Впрочем, жертва не была совсем уж напрасной. В финале «Левиафана» возникает неожиданная и мощная метафора, заставляющая под другим углом взглянуть на всё происходящее в картине ранее. Это яркая придумка, и я от души ей аплодирую. Правда, на мой взгляд, она не столько обличительна, сколько иронична. Вот, например, добрые католики сначала сожгли Жанну д’Арк на костре, а потом построили на месте её казни в Руане собор. Это было очень антиклерикально? Нет, но здесь есть злая ирония истории, заключающаяся в том, что церковь сама производит собственных мучеников. Нетрудно представить развитие событий, при котором несчастный Николай оказывается реабилитирован (посмертно), объявлен невинным мучеником и его мощи теперь хранятся в той самой церкви... Ох, кажется, я случайно придумал сюжет фильма, гораздо более антиклерикального, чем «Левиафан».
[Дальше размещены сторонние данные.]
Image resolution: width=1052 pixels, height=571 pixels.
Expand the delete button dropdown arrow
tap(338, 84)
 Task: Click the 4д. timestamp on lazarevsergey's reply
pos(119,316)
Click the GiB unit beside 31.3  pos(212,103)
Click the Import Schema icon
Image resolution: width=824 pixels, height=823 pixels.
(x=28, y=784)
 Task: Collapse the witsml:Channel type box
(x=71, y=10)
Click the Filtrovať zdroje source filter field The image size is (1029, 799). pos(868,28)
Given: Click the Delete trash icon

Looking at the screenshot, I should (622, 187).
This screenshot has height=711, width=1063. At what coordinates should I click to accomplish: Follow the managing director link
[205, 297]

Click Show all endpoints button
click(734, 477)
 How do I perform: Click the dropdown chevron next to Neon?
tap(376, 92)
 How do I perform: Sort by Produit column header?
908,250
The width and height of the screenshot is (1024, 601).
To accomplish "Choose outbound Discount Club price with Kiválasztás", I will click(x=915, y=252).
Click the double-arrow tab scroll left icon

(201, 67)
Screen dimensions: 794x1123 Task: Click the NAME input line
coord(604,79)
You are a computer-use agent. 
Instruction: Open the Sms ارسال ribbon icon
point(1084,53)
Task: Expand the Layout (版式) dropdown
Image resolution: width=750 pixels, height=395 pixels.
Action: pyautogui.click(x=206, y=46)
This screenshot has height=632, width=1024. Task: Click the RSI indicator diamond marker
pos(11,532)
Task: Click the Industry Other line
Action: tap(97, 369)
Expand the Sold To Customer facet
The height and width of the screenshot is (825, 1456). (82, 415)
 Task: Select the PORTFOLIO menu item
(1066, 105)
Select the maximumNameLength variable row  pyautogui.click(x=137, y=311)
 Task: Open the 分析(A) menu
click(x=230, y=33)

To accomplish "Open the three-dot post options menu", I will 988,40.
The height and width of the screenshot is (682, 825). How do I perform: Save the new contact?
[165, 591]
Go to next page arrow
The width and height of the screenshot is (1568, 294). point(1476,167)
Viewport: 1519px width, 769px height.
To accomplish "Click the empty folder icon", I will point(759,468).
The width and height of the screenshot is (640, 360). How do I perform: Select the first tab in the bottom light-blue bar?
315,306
Что мешает мне, в отличие от большинства российских критиков, принять «Левиафана», так это тот факт, что он пытается поставить крест не на государстве или церкви, но на человеке как таковом. И это художественная ошибка. Тот, кто хочет изъясняться общечеловеческими притчами, должен хотя бы иногда выглядывать за пределы своей депрессии в мир людей. А в этом мире государства могут рушиться (мы все уже однажды видели, как это происходит), религии – умирать, а вот человек не исчезает никогда. Римская империя распалась, но её обитатели не растворились в воздухе, они продолжали жить на той же самой земле, смешиваясь с заполонившими её варварами, иногда перенимая их обычаи, но чаще передавая им свои. Спустя столетия потомки готов уже не гордились победой над римлянами – они сами стали римлянами и создали высочайшую культуру, намного более влиятельную, чем та, что была в Древнем Риме. «Жизнь опять победила неизвестным науке способом». Так всегда бывает, и нет никаких оснований полагать, что на сей раз произойдет исключение из правил.
Даже в самой страшной социальной катастрофе всегда кто-то остается в живых. Уцелевшие копошатся среди руин, отстраивают свои дома, рожают детей, создают произведения искусства. А что Левиафан? С голодухи эти выжившие запросто могут его сожрать. И потом будут долго удивляться: почему этот нелепый монстр когда-то казался им ужасным и всемогущим?
Кстати, вот про это стоило бы снять кино.